(Collected data)

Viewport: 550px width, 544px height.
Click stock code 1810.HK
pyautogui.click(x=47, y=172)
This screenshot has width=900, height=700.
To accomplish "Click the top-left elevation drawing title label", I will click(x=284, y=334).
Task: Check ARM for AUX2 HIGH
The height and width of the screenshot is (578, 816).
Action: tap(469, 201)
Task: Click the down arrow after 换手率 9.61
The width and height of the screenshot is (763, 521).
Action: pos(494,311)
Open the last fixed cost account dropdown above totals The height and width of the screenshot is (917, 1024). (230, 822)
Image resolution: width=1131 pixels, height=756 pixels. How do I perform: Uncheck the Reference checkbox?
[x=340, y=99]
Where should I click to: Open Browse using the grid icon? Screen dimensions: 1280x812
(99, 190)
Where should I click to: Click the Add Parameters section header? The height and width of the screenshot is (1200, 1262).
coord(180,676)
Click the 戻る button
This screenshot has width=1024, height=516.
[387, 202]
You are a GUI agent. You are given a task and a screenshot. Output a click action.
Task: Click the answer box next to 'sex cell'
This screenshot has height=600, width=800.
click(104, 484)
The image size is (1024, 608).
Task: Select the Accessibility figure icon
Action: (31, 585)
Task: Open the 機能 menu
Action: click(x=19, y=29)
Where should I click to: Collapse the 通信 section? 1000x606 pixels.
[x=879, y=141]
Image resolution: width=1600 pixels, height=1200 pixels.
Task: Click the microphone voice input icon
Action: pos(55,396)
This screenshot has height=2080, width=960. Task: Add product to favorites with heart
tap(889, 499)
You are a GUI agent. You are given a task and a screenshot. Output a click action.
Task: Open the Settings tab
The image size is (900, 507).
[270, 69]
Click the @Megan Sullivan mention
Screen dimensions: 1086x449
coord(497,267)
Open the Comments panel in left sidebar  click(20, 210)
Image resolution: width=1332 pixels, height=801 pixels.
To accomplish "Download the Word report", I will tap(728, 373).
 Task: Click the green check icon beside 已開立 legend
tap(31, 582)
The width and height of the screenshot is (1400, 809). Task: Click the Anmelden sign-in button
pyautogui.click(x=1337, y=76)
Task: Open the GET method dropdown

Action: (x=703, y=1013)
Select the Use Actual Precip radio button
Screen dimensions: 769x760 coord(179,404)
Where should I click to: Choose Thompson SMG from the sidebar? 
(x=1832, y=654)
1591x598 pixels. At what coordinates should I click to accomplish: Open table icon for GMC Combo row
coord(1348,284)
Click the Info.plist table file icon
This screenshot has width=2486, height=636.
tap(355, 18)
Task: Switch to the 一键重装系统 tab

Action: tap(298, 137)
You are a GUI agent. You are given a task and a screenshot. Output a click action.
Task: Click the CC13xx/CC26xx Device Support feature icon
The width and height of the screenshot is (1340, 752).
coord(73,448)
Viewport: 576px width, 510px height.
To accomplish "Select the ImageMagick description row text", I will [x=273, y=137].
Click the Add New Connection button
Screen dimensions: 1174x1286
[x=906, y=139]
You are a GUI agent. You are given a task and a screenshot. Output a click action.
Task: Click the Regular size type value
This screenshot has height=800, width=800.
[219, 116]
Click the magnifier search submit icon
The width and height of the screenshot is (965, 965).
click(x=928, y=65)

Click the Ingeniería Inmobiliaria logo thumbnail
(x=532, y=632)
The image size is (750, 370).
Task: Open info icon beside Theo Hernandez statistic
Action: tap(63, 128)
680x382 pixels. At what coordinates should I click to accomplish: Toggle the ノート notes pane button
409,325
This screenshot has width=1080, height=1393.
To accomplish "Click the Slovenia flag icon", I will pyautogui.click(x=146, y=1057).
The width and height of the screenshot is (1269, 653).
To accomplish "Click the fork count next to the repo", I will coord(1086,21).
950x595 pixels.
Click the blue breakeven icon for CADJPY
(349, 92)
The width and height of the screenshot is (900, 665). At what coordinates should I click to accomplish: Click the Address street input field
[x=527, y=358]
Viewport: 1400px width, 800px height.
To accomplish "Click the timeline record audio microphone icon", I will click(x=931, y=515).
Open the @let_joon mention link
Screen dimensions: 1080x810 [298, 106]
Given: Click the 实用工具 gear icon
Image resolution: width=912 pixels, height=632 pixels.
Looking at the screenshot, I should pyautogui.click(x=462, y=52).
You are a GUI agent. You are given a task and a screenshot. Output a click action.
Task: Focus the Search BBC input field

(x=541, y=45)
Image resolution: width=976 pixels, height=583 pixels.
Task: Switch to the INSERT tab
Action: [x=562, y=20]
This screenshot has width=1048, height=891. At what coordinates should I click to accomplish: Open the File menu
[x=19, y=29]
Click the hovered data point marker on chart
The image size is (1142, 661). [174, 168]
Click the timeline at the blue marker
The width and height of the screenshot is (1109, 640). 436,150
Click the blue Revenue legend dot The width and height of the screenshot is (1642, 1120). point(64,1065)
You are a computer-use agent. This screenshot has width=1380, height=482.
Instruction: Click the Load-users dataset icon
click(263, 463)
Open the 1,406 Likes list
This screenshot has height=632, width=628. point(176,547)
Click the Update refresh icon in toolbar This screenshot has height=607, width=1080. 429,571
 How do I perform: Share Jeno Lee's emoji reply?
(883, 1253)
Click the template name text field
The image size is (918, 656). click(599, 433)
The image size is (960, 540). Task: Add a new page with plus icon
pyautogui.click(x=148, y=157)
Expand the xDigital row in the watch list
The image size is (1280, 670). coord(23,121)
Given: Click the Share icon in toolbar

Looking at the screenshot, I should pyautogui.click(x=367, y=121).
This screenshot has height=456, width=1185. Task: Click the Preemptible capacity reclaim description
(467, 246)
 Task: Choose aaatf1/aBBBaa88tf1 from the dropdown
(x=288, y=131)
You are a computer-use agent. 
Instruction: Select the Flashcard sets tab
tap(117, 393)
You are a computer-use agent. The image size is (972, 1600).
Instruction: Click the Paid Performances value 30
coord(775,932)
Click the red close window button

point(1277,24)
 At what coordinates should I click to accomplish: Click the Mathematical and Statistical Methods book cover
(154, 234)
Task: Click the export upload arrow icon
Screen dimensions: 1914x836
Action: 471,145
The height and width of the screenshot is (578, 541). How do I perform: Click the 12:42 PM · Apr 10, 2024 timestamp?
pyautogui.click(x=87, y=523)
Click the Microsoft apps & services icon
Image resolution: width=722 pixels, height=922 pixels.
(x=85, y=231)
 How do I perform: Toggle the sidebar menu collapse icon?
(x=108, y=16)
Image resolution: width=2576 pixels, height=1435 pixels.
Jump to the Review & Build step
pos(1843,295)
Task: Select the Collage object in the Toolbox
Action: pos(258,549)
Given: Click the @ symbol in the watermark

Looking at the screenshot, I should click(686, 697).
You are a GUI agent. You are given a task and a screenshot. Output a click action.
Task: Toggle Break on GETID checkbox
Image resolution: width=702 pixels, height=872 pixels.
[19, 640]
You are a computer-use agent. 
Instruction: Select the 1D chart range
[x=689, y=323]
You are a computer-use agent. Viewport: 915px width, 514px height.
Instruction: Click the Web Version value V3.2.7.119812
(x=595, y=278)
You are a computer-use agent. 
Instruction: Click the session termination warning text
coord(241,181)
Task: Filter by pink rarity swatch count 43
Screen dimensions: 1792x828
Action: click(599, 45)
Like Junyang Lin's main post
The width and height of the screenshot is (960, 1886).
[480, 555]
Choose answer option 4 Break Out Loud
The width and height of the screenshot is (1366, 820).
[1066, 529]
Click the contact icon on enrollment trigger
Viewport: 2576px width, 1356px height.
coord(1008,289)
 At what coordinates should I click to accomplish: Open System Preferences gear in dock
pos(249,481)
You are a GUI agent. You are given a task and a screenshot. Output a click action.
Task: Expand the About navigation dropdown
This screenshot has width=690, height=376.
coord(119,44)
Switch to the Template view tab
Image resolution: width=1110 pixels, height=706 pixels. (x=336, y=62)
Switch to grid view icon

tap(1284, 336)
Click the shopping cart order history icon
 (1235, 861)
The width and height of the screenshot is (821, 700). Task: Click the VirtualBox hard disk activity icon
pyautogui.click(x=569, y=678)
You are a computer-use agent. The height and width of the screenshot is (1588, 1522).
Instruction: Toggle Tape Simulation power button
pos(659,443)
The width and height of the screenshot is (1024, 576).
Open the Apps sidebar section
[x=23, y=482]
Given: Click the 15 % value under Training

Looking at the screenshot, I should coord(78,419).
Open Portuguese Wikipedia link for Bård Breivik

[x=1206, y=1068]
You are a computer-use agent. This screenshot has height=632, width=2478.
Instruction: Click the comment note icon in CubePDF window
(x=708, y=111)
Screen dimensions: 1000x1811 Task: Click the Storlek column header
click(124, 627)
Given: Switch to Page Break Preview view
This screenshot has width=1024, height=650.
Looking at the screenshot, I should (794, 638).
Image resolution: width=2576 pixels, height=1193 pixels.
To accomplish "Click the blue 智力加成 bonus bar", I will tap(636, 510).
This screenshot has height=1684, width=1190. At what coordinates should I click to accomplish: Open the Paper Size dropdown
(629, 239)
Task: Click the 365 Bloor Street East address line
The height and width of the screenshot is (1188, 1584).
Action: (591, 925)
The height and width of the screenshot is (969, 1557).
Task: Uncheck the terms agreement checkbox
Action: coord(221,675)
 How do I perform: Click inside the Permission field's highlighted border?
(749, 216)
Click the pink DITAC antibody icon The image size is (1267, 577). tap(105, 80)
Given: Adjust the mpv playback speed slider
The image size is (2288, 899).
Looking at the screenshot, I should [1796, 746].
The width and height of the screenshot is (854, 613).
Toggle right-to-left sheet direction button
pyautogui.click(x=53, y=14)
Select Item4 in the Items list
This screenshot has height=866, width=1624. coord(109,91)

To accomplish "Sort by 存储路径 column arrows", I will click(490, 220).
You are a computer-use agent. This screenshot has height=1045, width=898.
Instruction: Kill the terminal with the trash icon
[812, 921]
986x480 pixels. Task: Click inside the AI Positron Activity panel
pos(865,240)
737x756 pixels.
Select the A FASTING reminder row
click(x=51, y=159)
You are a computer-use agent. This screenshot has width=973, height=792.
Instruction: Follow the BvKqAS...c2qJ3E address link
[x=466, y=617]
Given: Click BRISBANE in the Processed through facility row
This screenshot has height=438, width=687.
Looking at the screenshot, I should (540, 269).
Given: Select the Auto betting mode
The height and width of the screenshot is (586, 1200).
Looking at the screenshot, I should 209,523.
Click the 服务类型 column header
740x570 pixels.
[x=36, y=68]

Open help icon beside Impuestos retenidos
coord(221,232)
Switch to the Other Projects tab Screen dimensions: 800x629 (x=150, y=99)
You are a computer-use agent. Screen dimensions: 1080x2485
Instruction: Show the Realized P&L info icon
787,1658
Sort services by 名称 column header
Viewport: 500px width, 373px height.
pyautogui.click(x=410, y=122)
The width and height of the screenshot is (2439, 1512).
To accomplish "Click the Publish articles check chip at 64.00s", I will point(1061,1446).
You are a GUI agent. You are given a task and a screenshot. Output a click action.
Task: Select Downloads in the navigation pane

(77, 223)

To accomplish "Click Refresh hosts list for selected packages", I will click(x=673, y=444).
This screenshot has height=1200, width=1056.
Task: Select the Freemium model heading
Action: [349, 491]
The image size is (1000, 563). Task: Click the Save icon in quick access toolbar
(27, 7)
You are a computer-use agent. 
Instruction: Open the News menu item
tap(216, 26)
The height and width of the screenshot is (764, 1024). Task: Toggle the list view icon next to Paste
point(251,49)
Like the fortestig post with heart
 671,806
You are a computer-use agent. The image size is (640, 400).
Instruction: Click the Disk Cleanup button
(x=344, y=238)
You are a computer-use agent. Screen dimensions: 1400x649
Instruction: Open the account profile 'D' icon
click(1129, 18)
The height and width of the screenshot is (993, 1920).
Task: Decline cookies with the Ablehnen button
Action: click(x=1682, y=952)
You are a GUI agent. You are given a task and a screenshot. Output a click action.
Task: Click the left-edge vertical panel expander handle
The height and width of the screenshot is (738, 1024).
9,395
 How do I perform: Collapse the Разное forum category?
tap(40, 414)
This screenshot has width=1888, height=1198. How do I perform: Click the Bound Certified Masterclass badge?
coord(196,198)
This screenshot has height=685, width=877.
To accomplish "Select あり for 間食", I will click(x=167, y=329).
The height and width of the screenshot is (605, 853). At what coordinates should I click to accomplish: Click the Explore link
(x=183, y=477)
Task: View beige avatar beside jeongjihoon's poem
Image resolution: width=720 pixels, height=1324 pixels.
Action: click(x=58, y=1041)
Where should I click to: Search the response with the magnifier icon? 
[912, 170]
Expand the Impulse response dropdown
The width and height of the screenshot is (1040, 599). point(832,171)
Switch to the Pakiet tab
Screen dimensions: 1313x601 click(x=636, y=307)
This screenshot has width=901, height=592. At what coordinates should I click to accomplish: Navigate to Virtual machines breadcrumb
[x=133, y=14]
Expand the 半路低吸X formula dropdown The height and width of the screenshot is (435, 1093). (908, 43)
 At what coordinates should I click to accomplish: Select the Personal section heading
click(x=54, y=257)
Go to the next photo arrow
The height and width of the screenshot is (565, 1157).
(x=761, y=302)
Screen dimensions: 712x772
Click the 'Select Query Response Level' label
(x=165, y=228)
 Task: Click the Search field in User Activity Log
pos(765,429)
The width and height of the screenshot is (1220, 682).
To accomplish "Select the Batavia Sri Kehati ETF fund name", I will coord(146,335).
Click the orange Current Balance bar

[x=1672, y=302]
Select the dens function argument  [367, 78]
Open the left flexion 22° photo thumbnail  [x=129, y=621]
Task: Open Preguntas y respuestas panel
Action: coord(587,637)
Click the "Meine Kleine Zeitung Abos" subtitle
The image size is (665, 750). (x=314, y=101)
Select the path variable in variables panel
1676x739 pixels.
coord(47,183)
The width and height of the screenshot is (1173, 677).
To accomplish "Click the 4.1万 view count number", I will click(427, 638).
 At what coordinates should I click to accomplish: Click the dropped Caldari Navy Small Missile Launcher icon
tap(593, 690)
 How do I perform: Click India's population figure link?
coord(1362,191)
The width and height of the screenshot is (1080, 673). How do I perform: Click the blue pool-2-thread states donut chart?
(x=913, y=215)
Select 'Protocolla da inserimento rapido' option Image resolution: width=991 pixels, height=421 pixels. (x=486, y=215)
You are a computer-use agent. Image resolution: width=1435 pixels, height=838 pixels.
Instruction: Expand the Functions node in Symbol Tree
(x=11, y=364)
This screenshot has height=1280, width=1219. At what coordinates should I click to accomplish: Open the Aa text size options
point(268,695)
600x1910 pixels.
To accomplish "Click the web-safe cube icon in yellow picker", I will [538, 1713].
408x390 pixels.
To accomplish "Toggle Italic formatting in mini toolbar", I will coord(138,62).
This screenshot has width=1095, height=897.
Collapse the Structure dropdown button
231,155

● **Exercise directions**: Return the lines from the line containing "408x390 pixels." to the end of the entries above, exactly as they appear and with no other output.

● **Solution to the exercise**:
408x390 pixels.
To accomplish "Toggle Italic formatting in mini toolbar", I will coord(138,62).
This screenshot has width=1095, height=897.
Collapse the Structure dropdown button
231,155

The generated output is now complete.